NANAIMO – Re: City can’t afford to replace dams, Letters, May 4.

To the Editor,

Re: City can’t afford to replace dams, Letters, May 4.

Charles Thirkill does a disservice to public debate on the question of the Colliery Dam Park dams by imputing irrational, egotistical motives to those who wish to see them saved.

The presentations of the Colliery Dam Preservation Society (to which I do not belong) are certainly not in that category, nor are most of the letters that have inundated the local press in recent weeks.

Thirkill should also pay attention to the facts. The reports just released do not suggest that $20 million will be needed for the fix. In fact, under one possible scenario the net extra cost is $3 million above the cost of demolition at $5.5 million.

Under any scenario the latter is the minimal expenditure required. Three million dollars is what the city found recently, and quite readily, to purchase the old Finlayson property at Neck Point.

Further, the under-utilized cruise ship facility has nothing to do with this particular situation –  that’s the Nanaimo Port Authority’s responsibility and mercifully property taxation is not required to keep it going.

Although Thirkill is keen on seeing the Chase River returned to the salmon fishery, he provides no estimates of the possible financial benefit or the extra cost of rehabilitating the entire river system to make that possible.

On the other hand, the community has clearly come to love and support the dams and the park.  And clearly the public sees the dams as integral to the park.

The best way for council to deal with this situation is to let the public decide by referendum whether it supports putting money into either the restoration or the reconstruction of the dams.

If the surprisingly less expensive reconstruction option can be made to emulate the appearance of the structures now in place, it may well be the preferred course of action — but the public should make the call.
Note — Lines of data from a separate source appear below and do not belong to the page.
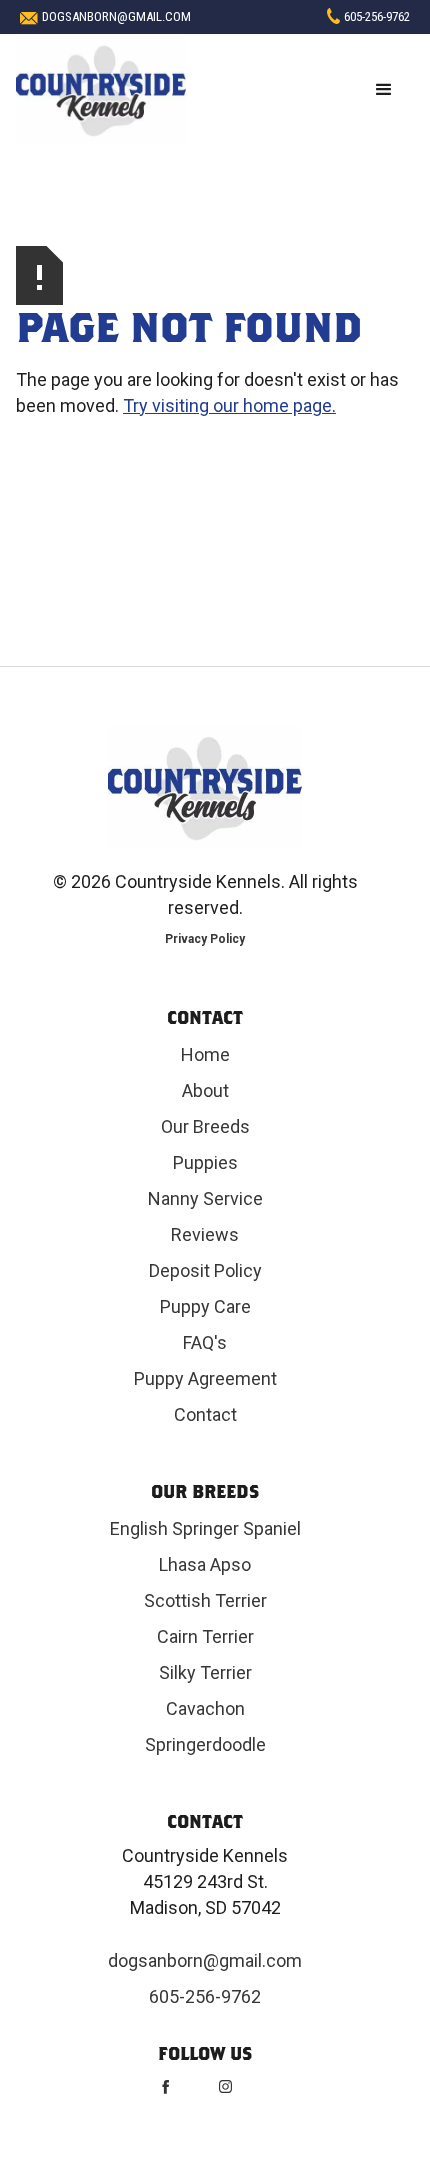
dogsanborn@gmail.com (116, 16)
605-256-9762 (377, 16)
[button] (384, 90)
If necessary, the dams can be drained until a referendum is held coincidental with the next civic elections.

Finally, not to be forgotten in the overall picture is the fact that the Colliery dams are one of the few visible reminders of the industry that built Nanaimo and sustained it for the better part of 100 years. They have high heritage value.

The past is important to our understanding of who we are — and for many additional reasons it can serve our future very well.